Problems to work on:
1: Can you edit the abstract on Bayesian archetypal analysis by rewriting the passage between "The aim is to" and "the OMOP format.", inclusive, with "guidance" replaced by "advice"?
2: Answer these questions from the abstract on Bayesian archetypal analysis.
(a) How many patient records does the European Health Data & Evidence Network cover?
(b) Institutions in how many countries does the standardization span?
(c) Which company is named as the key industrial collaborator?
3: Could you carry on the abstract on Bayesian archetypal analysis from where it stops?

Passage provided:
▼

Emilie Wedenborg

_______________________________________________________

MSc in Mathematical Modelling and Computing

PhD @ Technical University of Denmark

Abstract

Discovering Polytopes in High Dimensional, Heterogeneous Datasets using Bayesian Archetypal Analysis

Real World Data (RWD), such as electronic medical records, national health registries, and insurance claims data provide vast amounts of high granularity heterogeneous data. An international standard (OMOP) has been developed for health data and accelerating evidence generation from RWD. EU has recently adopted the same standard for the European Health Data & Evidence Network (EHDEN), the largest federated health data network covering more than 500 million patient records. This allows standardization of datasets across institutions in 26 different countries, but a major data science challenge remains on how to tackle the volume and complexity of multimodal data of such magnitude.

The aim is to develop easily human interpretable tools to analyse RWD to extract distinct characteristics enabling new discoveries. The project includes a key industrial collaborator, H. Lundbeck A/S, that will provide additional guidance, contacts, and access to large sets of RWD in the OMOP format.

▲

Data extract:
▼

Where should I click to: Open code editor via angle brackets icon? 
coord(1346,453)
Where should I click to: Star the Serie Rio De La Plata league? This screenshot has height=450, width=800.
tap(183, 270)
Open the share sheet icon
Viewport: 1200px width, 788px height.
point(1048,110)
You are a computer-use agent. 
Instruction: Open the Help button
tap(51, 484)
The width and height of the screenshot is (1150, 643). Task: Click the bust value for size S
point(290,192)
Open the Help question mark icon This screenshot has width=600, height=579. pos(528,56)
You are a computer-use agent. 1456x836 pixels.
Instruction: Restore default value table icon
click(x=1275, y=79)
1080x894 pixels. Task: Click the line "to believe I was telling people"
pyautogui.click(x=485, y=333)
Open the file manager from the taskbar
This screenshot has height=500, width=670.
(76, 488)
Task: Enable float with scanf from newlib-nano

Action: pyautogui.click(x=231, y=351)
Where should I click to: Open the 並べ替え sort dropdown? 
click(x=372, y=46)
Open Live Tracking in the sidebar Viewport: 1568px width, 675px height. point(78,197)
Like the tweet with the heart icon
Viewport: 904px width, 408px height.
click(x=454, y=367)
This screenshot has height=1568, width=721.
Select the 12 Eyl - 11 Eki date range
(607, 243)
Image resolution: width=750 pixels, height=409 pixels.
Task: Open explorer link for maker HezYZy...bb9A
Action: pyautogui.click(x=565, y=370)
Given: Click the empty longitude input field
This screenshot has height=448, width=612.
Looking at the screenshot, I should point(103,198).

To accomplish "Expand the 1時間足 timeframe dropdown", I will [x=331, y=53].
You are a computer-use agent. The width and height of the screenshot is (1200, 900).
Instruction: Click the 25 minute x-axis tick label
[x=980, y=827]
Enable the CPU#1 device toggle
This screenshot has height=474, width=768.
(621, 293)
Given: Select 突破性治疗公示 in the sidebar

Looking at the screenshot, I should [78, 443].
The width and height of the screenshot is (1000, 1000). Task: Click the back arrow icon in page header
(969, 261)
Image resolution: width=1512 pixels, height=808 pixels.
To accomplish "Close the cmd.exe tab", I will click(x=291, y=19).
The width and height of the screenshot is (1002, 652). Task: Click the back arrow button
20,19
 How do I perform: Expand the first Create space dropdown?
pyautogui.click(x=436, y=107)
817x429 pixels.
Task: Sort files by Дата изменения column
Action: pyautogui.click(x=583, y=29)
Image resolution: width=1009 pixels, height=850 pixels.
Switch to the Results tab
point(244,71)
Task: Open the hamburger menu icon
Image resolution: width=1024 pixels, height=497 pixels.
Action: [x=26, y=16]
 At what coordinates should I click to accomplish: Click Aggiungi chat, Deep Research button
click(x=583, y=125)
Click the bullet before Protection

▲

Answers in order:
1:
The aim is to develop easily human interpretable tools to analyse RWD to extract distinct characteristics enabling new discoveries. The project includes a key industrial collaborator, H. Lundbeck A/S, that will provide additional advice, contacts, and access to large sets of RWD in the OMOP format.

2:
(a) More than 500 million
(b) 26
(c) H. Lundbeck A/S

3:
The project will focus on a prominent data science methodology called Archetypal Analysis characterized by identifying distinct characteristics, archetypes, and how observations are described in terms of these archetypes, thereby defining polytopes in high-dimensional data. This project will develop tools for uncovering such polytopes in large, high-dimensional, heterogenous, noisy, and incomplete data. We will develop Bayesian modeling approaches for uncertainty and complexity characterization, data fusion for enhanced inference, and deep learning methods to uncover disentangled polytopes.

The tool will advance our understanding of RWD and will accelerate real world evidence generation through the identification of patterns in terms of archetypes. Furthermore, trade-offs within archetypes can fuel personalized medicine by defining a profile of the individual patient in terms of a soft assigned spectrum between archetypes. We hypothesize this characterization has important use advancing our understanding of subtypes and comorbidities within different neurological and psychiatric disorders.